- Timrakh Location in Uttar Pradesh, India
- Coordinates: 27°03′02″N 79°07′02″E﻿ / ﻿27.05044°N 79.11726°E
- Country: India
- State: Uttar Pradesh
- District: Mainpuri
- Tehsil: Karhal

Area
- • Total: 5.204 km^{2} (2.009 sq mi)

Population (2011)
- • Total: 1,769
- • Density: 339.9/km^{2} (880.4/sq mi)
- Time zone: UTC+5:30 (IST)
- PIN: 205268

= Timrakh =

Village in Uttar Pradesh, India

Timrakh is a village in Karhal block of Mainpuri district, Uttar Pradesh. As of 2011, it had a population of 1,769, in 622 households.

== Geography ==
There is a prominent jhil at Timrakh.

== Demographics ==
As of 2011, Timrakh had a population of 1,769, in 622 households. This population was 54.4% male (964) and 45.6% female (805). The 0-6 age group numbered 270 (149 male and 121 female), or 15.3% of the total population. 474 residents were members of Scheduled Castes, or 26.8% of the total.

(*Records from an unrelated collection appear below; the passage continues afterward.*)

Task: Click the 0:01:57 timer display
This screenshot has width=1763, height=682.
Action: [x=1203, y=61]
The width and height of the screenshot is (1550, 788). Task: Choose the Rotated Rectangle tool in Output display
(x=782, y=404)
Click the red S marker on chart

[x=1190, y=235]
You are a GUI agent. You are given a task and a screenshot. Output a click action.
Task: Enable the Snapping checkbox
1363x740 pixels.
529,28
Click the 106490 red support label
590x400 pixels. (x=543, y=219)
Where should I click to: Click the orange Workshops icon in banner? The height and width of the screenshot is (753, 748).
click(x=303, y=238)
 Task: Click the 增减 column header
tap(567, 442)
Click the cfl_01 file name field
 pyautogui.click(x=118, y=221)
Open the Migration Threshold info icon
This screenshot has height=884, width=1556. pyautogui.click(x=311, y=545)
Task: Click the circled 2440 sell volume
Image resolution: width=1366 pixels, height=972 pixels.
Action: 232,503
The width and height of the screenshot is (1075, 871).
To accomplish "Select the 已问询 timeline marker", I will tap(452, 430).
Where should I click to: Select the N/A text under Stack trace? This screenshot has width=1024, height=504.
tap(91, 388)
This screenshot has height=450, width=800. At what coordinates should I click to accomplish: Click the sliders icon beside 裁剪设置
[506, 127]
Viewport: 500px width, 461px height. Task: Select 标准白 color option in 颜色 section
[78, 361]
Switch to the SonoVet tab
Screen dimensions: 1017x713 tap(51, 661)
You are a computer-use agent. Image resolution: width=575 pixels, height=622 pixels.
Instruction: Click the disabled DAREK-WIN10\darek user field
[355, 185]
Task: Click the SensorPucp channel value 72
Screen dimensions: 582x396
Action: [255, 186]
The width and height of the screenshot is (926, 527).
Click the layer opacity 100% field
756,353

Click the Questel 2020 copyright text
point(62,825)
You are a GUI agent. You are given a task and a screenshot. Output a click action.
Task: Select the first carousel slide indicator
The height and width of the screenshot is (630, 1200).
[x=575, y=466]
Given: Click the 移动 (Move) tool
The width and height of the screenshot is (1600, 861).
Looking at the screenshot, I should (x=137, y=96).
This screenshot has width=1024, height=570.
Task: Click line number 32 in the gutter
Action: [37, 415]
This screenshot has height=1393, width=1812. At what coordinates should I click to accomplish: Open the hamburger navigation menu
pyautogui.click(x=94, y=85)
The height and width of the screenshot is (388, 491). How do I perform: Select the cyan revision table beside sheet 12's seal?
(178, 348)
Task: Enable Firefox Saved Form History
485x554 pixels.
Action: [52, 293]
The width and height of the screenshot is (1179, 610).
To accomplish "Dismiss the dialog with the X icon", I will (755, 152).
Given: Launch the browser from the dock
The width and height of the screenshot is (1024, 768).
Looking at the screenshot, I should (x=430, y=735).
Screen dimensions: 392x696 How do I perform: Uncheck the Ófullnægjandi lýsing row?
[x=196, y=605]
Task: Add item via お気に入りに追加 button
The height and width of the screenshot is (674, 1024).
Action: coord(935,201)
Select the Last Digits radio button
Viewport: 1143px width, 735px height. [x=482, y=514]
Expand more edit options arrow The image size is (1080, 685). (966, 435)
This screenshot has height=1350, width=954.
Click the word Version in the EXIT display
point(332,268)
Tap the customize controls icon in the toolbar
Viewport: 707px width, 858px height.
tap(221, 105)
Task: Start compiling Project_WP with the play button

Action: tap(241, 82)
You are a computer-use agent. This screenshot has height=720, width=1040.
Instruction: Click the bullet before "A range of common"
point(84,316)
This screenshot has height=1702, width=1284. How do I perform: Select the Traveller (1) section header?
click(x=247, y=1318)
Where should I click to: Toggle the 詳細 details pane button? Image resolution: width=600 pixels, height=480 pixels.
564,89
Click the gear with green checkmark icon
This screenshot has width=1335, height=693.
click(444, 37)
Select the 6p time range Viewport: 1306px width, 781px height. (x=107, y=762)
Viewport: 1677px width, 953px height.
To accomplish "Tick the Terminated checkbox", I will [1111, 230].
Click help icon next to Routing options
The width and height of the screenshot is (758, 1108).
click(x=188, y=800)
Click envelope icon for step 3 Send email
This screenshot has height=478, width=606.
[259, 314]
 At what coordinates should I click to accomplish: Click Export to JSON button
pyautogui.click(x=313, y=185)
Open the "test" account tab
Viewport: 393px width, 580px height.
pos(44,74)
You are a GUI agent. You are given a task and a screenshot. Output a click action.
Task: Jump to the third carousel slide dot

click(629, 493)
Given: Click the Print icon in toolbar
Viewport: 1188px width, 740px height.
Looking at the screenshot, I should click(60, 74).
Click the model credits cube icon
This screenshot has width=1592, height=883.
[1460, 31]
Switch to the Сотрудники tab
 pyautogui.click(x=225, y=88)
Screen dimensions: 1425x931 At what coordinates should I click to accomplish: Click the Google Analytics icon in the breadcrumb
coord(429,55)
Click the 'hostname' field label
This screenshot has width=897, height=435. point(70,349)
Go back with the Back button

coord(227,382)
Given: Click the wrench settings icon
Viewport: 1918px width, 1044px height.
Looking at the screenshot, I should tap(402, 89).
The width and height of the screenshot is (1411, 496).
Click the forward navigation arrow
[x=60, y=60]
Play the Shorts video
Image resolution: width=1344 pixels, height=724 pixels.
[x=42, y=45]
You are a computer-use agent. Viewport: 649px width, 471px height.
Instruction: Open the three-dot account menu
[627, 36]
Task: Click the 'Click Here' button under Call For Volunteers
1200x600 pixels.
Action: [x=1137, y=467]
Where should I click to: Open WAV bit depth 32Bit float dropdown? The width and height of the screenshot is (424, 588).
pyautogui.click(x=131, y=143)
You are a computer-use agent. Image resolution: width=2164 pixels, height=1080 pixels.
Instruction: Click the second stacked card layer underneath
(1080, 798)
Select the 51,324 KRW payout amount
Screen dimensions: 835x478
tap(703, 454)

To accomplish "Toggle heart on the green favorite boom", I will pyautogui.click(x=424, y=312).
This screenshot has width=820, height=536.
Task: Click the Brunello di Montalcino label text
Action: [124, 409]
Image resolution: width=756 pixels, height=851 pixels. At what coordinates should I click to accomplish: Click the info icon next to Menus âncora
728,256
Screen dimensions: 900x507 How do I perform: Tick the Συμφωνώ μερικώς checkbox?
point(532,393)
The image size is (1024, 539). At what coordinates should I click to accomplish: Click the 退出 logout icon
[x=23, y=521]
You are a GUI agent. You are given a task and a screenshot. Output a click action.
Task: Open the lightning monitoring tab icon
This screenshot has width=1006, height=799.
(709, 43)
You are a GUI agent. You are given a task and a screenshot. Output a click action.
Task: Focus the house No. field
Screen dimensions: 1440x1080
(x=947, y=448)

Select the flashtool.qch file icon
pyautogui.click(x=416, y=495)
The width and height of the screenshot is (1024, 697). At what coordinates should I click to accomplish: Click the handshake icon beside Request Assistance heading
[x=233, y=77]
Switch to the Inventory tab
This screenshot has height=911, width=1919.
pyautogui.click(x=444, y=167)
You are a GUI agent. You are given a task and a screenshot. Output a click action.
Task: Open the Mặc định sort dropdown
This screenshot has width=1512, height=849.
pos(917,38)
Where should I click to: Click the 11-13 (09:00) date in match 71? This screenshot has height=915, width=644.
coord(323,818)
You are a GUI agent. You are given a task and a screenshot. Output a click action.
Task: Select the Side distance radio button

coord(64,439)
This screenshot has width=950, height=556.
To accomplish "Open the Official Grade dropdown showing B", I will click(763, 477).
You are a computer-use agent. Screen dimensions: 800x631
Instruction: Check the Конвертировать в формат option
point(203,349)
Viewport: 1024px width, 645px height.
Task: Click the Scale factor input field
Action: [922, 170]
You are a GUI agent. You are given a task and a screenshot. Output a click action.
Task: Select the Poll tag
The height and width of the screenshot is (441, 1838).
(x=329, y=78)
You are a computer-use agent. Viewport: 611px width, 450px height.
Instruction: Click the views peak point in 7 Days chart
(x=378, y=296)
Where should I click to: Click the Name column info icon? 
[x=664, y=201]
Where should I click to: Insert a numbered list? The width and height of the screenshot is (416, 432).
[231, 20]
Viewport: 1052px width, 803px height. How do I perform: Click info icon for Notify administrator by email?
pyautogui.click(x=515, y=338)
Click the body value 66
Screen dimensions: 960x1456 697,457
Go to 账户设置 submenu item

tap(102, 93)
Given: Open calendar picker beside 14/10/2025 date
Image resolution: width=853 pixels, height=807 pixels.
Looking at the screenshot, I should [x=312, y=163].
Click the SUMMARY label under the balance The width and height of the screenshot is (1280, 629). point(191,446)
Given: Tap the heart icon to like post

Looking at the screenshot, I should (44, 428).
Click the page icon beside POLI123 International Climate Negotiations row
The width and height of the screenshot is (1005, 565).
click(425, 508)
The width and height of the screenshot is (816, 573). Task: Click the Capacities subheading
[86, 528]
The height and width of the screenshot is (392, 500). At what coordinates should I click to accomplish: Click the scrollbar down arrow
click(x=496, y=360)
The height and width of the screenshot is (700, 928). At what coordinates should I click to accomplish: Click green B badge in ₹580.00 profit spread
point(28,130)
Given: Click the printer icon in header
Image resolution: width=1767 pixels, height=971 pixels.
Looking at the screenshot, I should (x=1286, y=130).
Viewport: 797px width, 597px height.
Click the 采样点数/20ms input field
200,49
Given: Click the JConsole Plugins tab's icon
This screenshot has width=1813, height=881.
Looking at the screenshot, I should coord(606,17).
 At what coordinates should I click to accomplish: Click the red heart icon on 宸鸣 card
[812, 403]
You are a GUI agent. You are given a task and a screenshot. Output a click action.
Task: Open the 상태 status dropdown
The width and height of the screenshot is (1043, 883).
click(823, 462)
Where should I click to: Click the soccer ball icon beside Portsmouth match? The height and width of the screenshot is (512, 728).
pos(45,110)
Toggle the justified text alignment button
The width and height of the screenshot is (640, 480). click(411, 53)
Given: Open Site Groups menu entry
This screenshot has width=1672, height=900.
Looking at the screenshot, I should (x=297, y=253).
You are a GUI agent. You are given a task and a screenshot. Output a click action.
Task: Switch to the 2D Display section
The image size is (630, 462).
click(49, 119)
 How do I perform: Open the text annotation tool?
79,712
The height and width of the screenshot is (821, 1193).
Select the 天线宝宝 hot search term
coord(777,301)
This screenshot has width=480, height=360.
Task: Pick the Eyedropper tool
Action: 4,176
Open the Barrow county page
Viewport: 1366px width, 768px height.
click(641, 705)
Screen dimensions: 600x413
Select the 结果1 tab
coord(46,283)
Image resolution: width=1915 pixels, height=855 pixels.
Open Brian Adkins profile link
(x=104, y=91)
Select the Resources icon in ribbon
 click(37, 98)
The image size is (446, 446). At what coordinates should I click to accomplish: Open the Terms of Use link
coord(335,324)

The 1961 census recorded Timrakh as comprising 5 hamlets, with a total population of 1,089 people (564 male and 525 female), in 174 households and 146 physical houses. The area of the village was given as 1,286 acres.

== Infrastructure ==
As of 2011, Timrakh had 1 primary school; it did not have any kind of healthcare facility. Drinking water was provided by well and hand pump; there were no public toilets. The village had a post office and public library, as well as at least some access to electricity for all purposes. Streets were made of kachcha materials.